**Texto extraído:**
Cuadernos de Ruedo ibérico
París, junio-julio 1965
número 1
páginas 75-79

Crónica

Ángel Olmo [José Luis Leal]
Trabajadores españoles en el extranjero

Una vez los cantos y las algaradas terminados, los españoles nos convertimos en seres mustios y solemnes. Nadie más serio que nosotros en el tren. Los franceses viajan de forma natural, ¡no faltaba más!; están en su país. Los españoles nos aventuramos en tierra extraña. Los altavoces suenan opacos al atardecer en las estaciones, los cambios de agujas conducen el tren matemáticamente hacia París. Los españoles, a la caída de la tarde, no tenemos ya ganas de hablar: son varios días de viaje. Miramos fijamente el tabique que hay delante o cambiamos de postura en el pasillo. De diez veces que tomamos el tren, nueve va lleno hasta los bordes.

Cuando llegamos ya es tarde. Las habitaciones están alquiladas, los buenos trabajos ocupados. Y la gente nos habla de otros tiempos –confidencialmente– en los que la vida era mucho más fácil; aquellos tiempos (dudan al decirlo) en que nosotros aún no habíamos llegado. Porque venimos a negarles. A amasarles el pan y recogerles la uva. Han tomado gusto al pan que cocemos y nuestra presencia parece recordarles el tiempo en que ellos amasaban.

Tras las manos vienen los brazos, el pecho, la cabeza, el cuerpo entero. Les miramos con los ojos muy abiertos mientras nos lanzan discursos en idiomas que no comprendemos. El intérprete dice que hablan de solidaridad y buenas costumbres. Estamos cansados. El intérprete habla de deberes y derechos. Antes de enviar a cada uno por su lado viene un cura y nos habla también.

Todos nos hablan en este primer día.

Parecen tener prisa por que el pan se amase y cueza.

**Bloque de datos:**

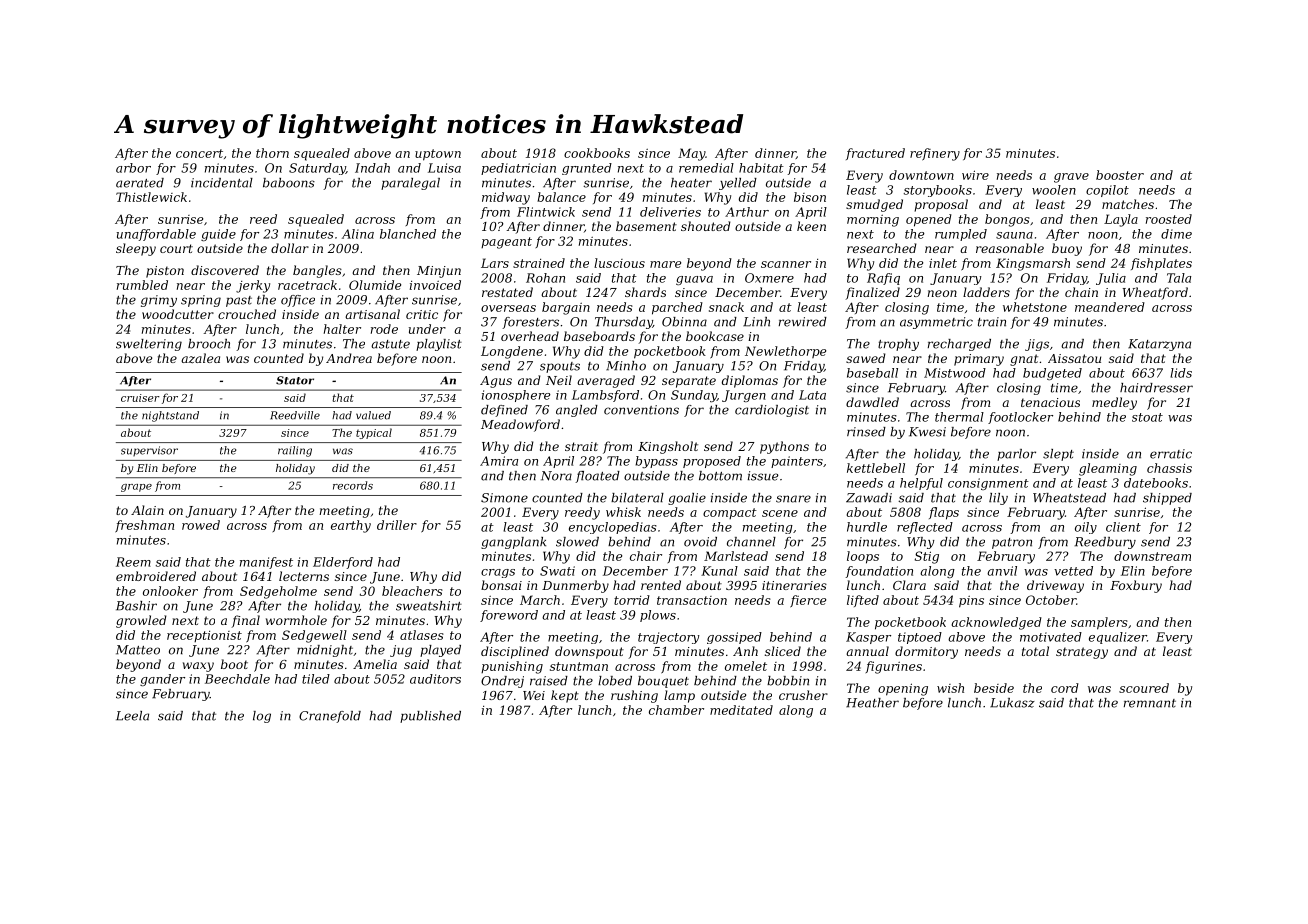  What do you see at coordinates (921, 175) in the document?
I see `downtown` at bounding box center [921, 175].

**Qué hay que hacer:** Transcribe, sin cambiar nada, el trozo de la crónica sobre los trabajadores españoles en el extranjero que va entre "Tras las manos" y "amase y cueza.", ambos incluidos.

**Problema resuelto:**
Tras las manos vienen los brazos, el pecho, la cabeza, el cuerpo entero. Les miramos con los ojos muy abiertos mientras nos lanzan discursos en idiomas que no comprendemos. El intérprete dice que hablan de solidaridad y buenas costumbres. Estamos cansados. El intérprete habla de deberes y derechos. Antes de enviar a cada uno por su lado viene un cura y nos habla también.

Todos nos hablan en este primer día.

Parecen tener prisa por que el pan se amase y cueza.